Os observadores nacionais avançaram, segunda-feira última, com três propostas visando pôr termo à tensão político-militar que se vive no centro do país, nomeadamente: cessar-fogo imediato; encontro ao mais alto nível entre Guebuza e Dhlakama e a adopção de uma linguagem de reconciliação, incluive por parte dos órgãos de comunicação social.

Dom Dinis Sengulane, Arcebispo aposentado da Diocese dos Libombos, um dos observadores do diálogo entre o Governo e a Renamo, apontou a incredulidade como o principal entrave para o alcance de consensos e entendimentos entre as partes.
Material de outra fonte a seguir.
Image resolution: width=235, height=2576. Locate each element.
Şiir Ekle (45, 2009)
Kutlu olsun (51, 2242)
Segundo a fonte, não existe confiança de ambos os lados.

Para tentar desanuviar o ambiente tenso que se viveu na última ronda do diálogo, os observadores avançaram com três propostas que devem ser imediatamente analisadas e respondidas, caso as partes concordem.

Primeiro, o cessar-fogo imediato; urgência na marcação de um encontro ao mais alto nível, Armando Guebuza e Afonso Dhlakama independentemente do estágio das negociações e, por fim, um compromisso de todos envolvidos, incluindo dos observadores e da media no sentido de pautar por uma linguagem de reconciliação nacional.

O referido cessar-fogo seria anunciado por quem de direito de ambas as partes, porque segundo diz Sengulane os tiros troam dos dois lados e todos alegando auto-defesa.

Tudo acontece numa altura em que se está a analisar os mecanismos de participação dos observadores internacionais no diálogo.

”Temos verificado, sobretudo, por parte da media que alguns têm pautado pela linguagem incendiária facto que não ajuda na aproximação das partes no diálogo”, apelou Sengulane.

A fonte acredita que o diálogo num ambiente de paz pode progredir, porque as partes podem estudar os assuntos de forma fria e sem pressão.

O Arcebispo aposentado reconhece que o executivo já cedeu muito, porém refere que para aquele que está do lado do povo o ceder muito pode ser pouco, particularmente quando o povo continua a sofrer.

“Não vejo problemas em o Governo ceder mais, para que o povo esteja bem e em paz, porque depois de 21 anos num ambiente de concórdia voltamos a viver uma situação de guerra, isso é difícil”, lamentou Dom Dinis Sengulane.

FUNDAMENTAR O TERMO ‘COBARDES’

Dom Dinis Sengulane desafia Dhlakama a fundamentar a expressão ‘religiosos cobardes’, porque “quando alguém atribui um determinado adjectivo a outrem é de bom-tom que justifique as razões”.

Sengulane entende que os religiosos não estão para discutir os nomes que lhe são atribuídos seja por quem for, mas defendem que, quando feito, “seria bom que fosse fundamentado para que se possa corrigir o que estiver errado”.